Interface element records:

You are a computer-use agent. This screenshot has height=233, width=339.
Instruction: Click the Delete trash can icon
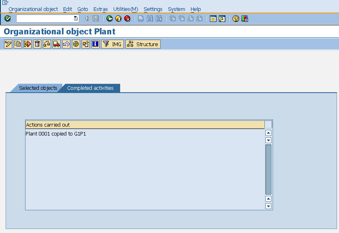(37, 44)
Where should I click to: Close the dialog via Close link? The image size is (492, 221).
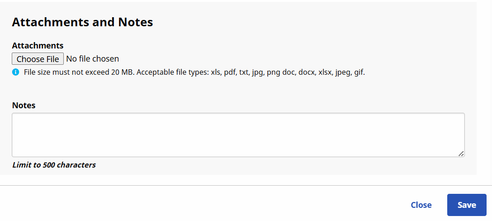(x=421, y=205)
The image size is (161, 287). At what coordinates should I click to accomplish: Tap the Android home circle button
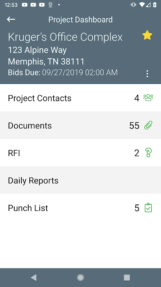click(80, 277)
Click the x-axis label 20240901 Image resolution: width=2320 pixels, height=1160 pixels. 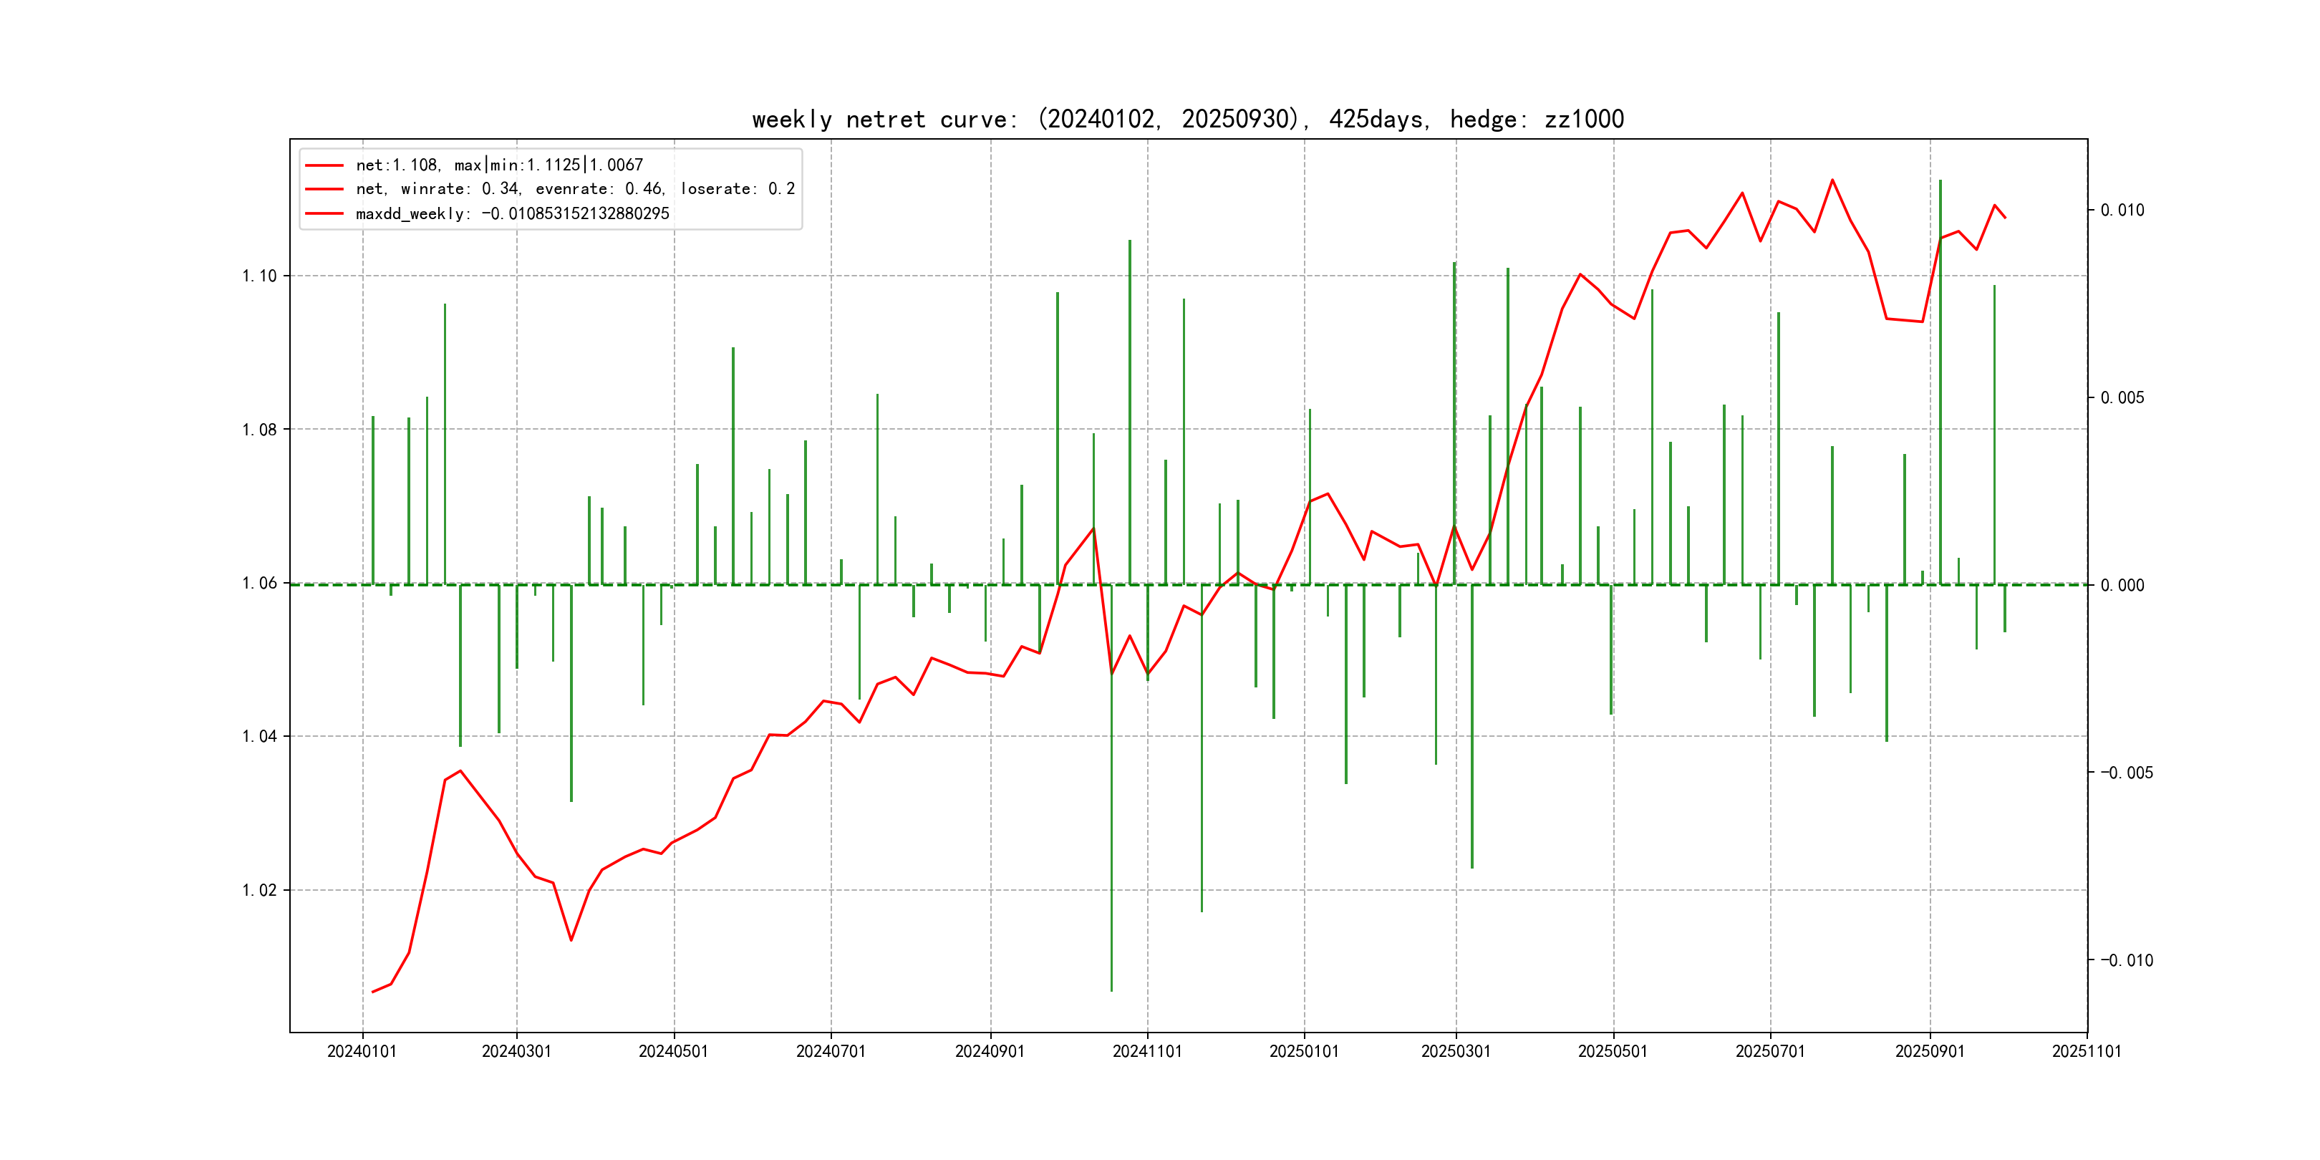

• [AIM]
Please write out every line of the records above word for word, leaving the pictures out of your answer.

• [THE ANSWER]
You are a computer-use agent. This screenshot has height=233, width=339.
Instruction: Click the Delete trash can icon
(37, 44)
Where should I click to: Close the dialog via Close link? The image size is (492, 221).
(x=421, y=205)
The image size is (161, 287). At what coordinates should I click to accomplish: Tap the Android home circle button
click(80, 277)
Click the x-axis label 20240901 Image resolution: width=2320 pixels, height=1160 pixels. 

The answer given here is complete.